═════ Raw data
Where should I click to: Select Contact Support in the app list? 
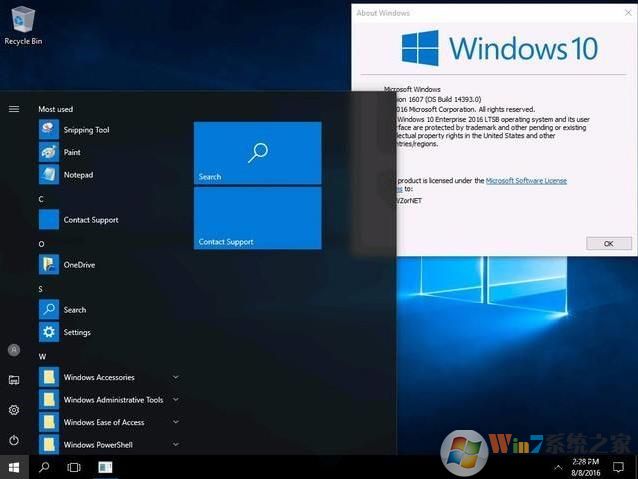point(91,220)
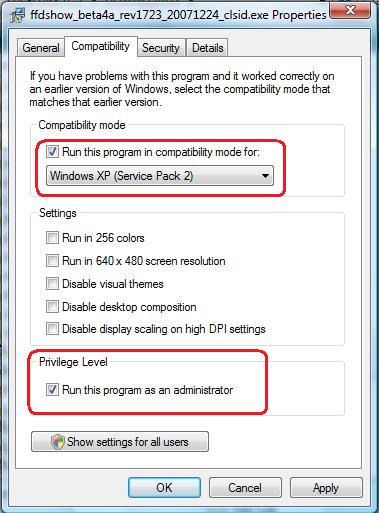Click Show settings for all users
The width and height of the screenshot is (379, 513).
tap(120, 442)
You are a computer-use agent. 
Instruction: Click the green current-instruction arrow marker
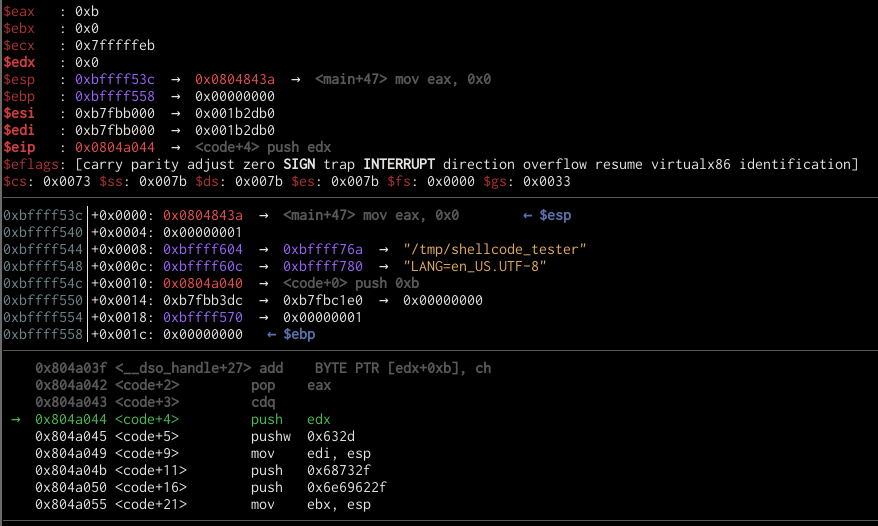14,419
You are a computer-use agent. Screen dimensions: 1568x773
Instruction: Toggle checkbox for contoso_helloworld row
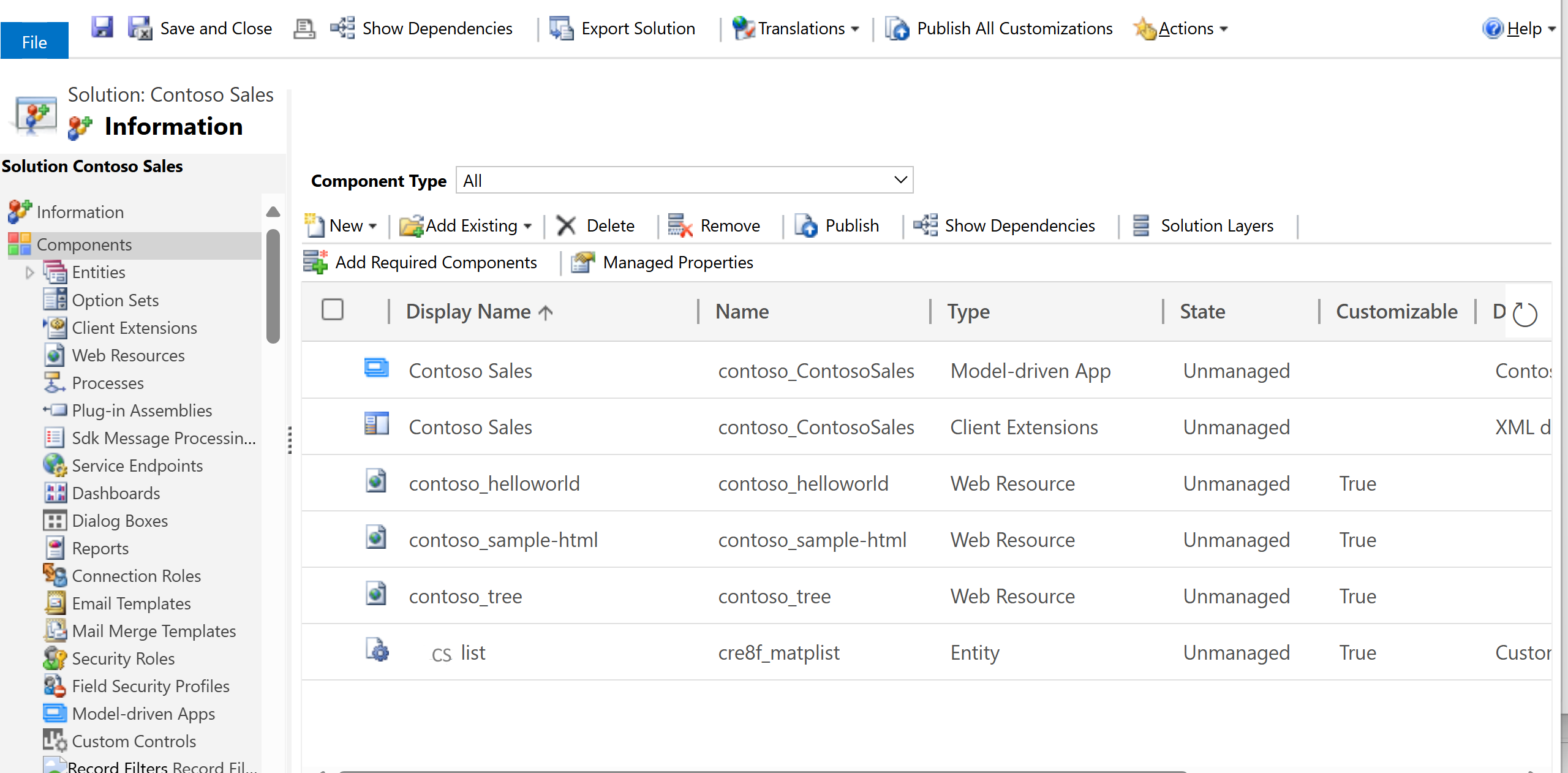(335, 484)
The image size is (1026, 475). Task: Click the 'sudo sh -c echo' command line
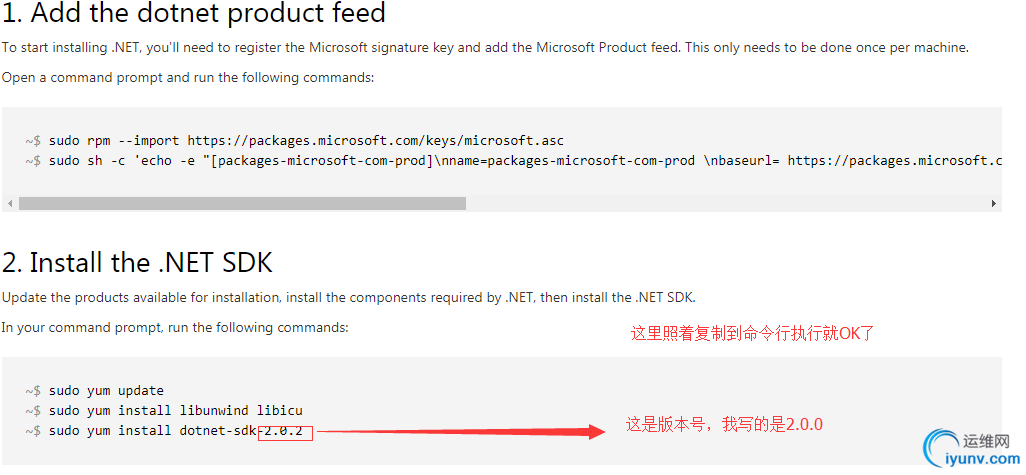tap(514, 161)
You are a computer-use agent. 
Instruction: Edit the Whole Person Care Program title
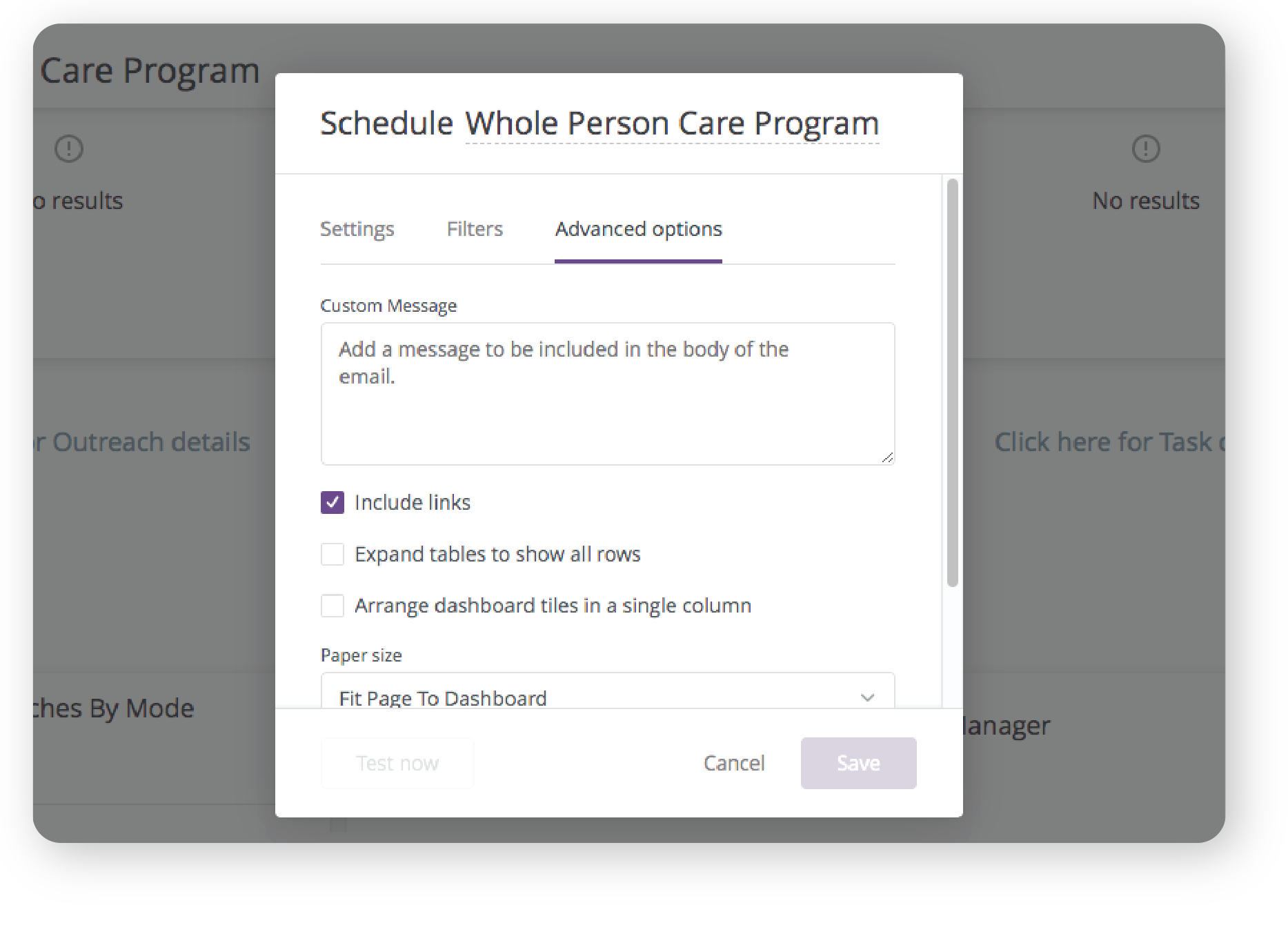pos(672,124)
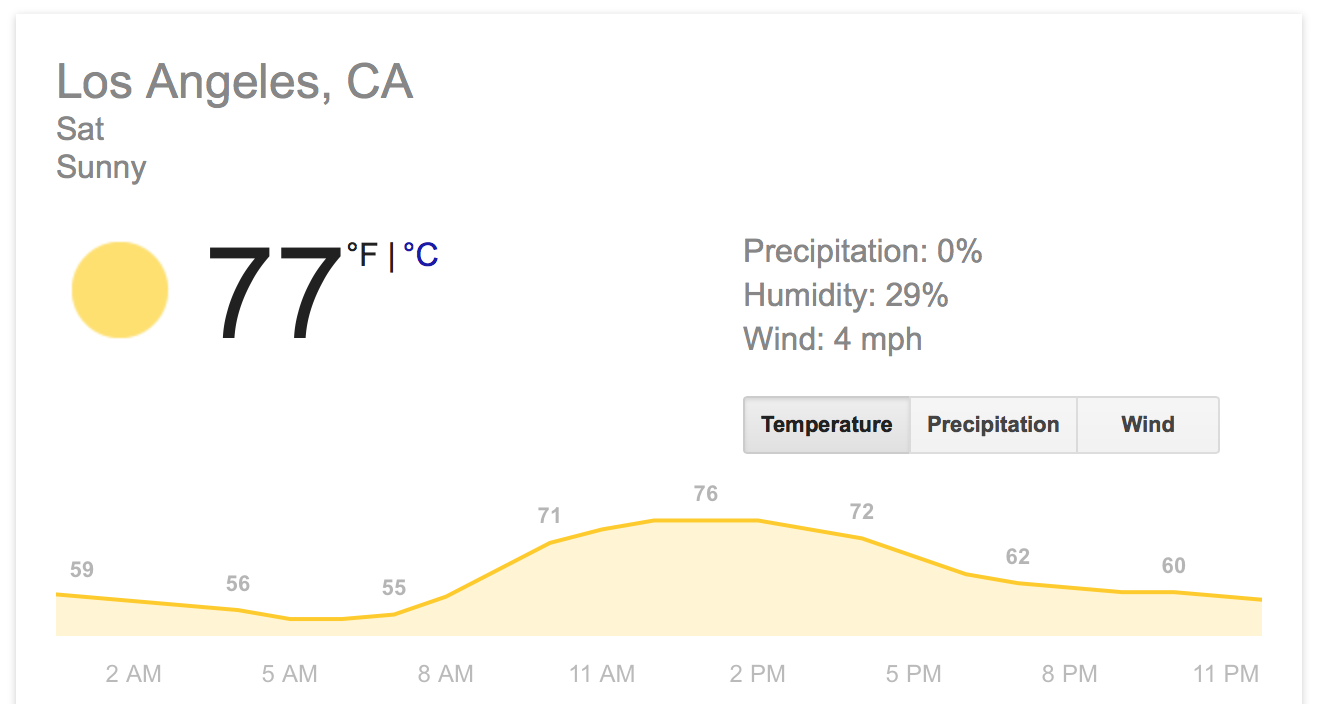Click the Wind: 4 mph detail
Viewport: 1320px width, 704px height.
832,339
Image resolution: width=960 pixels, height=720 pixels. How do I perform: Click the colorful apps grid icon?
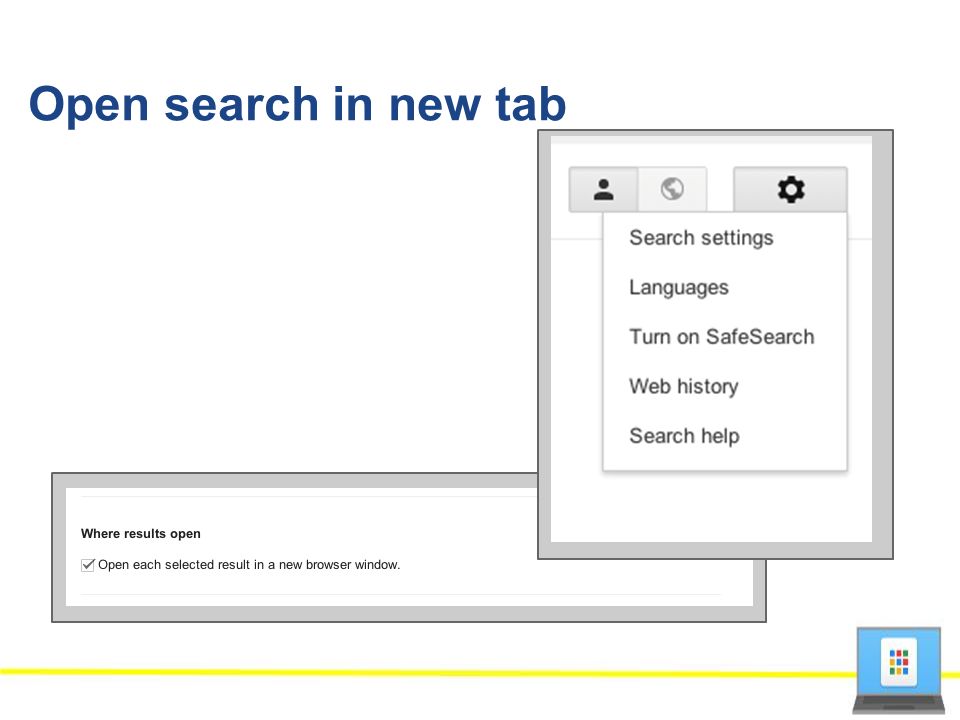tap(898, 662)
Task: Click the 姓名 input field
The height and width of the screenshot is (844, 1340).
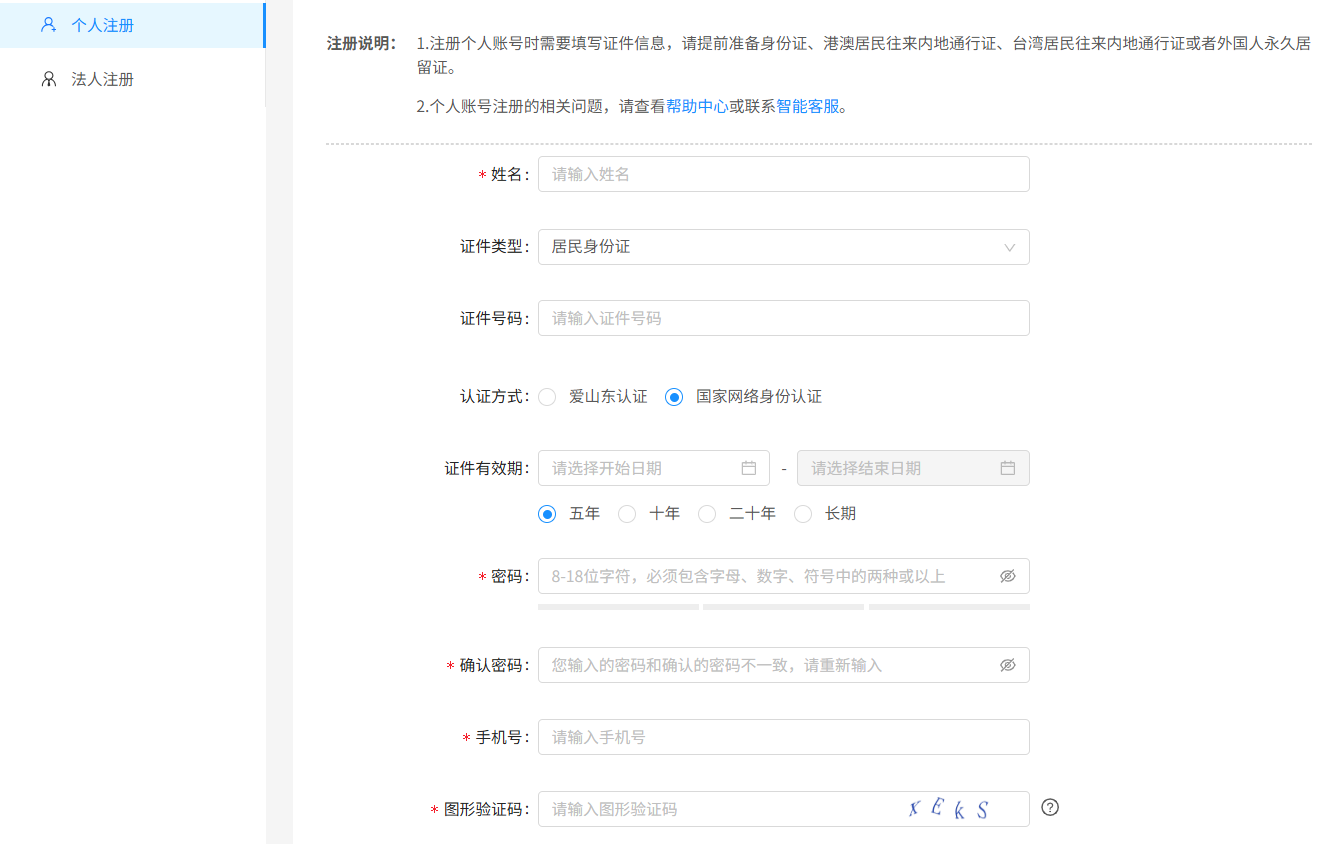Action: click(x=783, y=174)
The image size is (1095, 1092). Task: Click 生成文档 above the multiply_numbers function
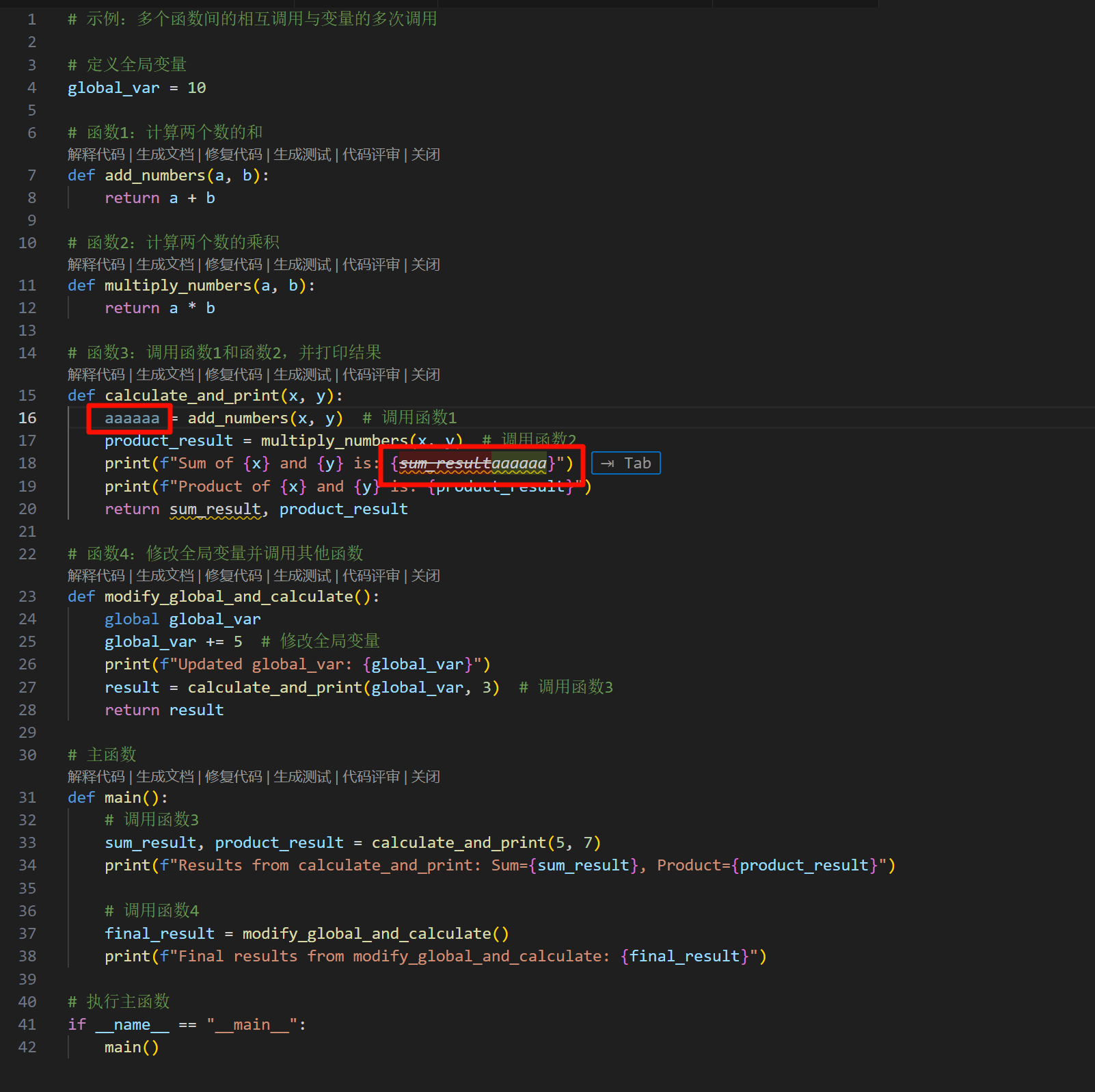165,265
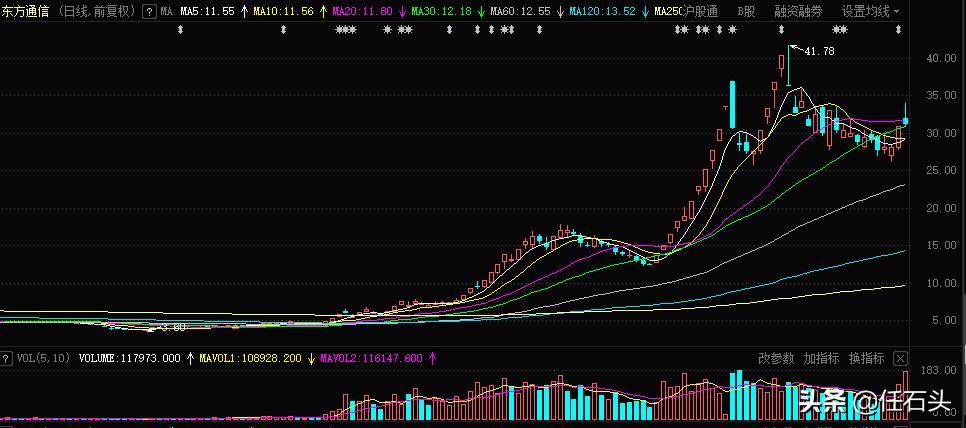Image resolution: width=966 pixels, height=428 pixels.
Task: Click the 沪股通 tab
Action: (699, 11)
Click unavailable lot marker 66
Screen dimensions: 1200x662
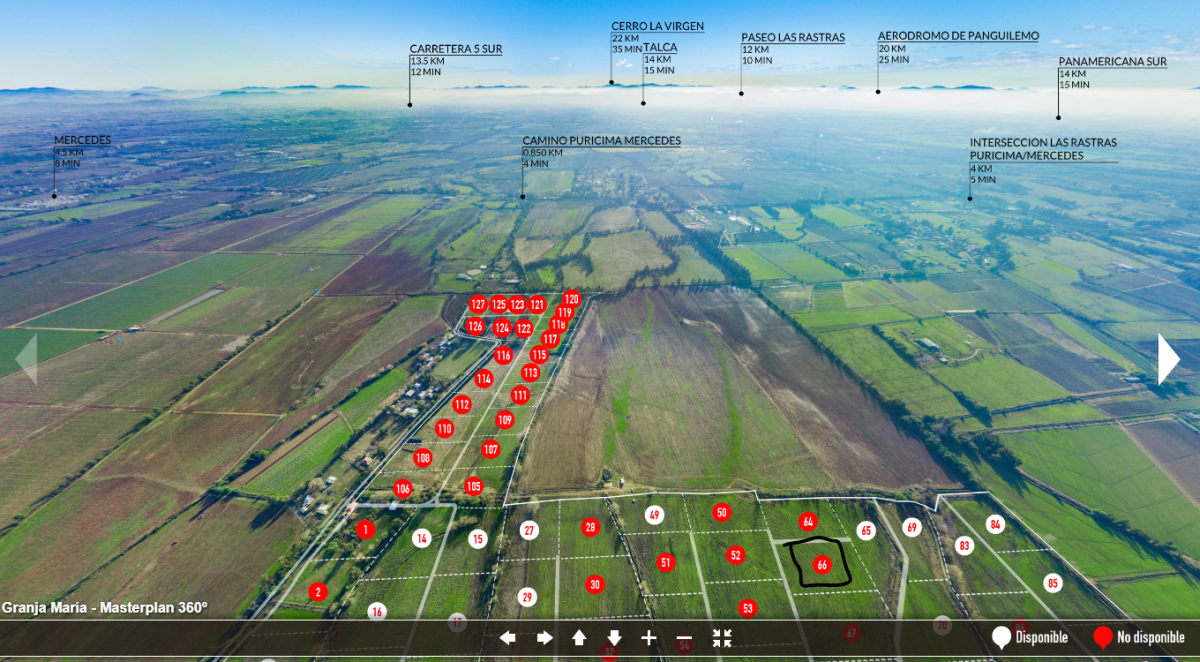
══════════
▸ **Exercise requirements**: Copy out each line of the data exactly as it reads; skip the pictures.

▸ **Answer box**:
Where should I click to: Select Contact Support in the app list? 
point(91,220)
Click Show settings for all users
The width and height of the screenshot is (379, 513).
tap(120, 442)
You are a computer-use agent. 
Instruction: Click the green current-instruction arrow marker
14,419
You are a computer-use agent. Screen dimensions: 1568x773
Instruction: Toggle checkbox for contoso_helloworld row
(335, 484)
The image size is (1026, 475). Task: Click the 'sudo sh -c echo' command line
tap(514, 161)
You are a computer-use agent. 
Instruction: Edit the Whole Person Care Program title
pos(672,124)
Click the Wind: 4 mph detail
Viewport: 1320px width, 704px height.
832,339
Image resolution: width=960 pixels, height=720 pixels. How do I perform: Click the colorful apps grid icon?
tap(898, 662)
Task: Click the 姓名 input field
The height and width of the screenshot is (844, 1340).
Action: click(x=783, y=174)
The image size is (1095, 1092). Task: Click 生成文档 above the multiply_numbers function
165,265
Image resolution: width=966 pixels, height=428 pixels.
Task: Click the 沪股通 tab
Action: (699, 11)
Click unavailable lot marker 66
Screen dimensions: 1200x662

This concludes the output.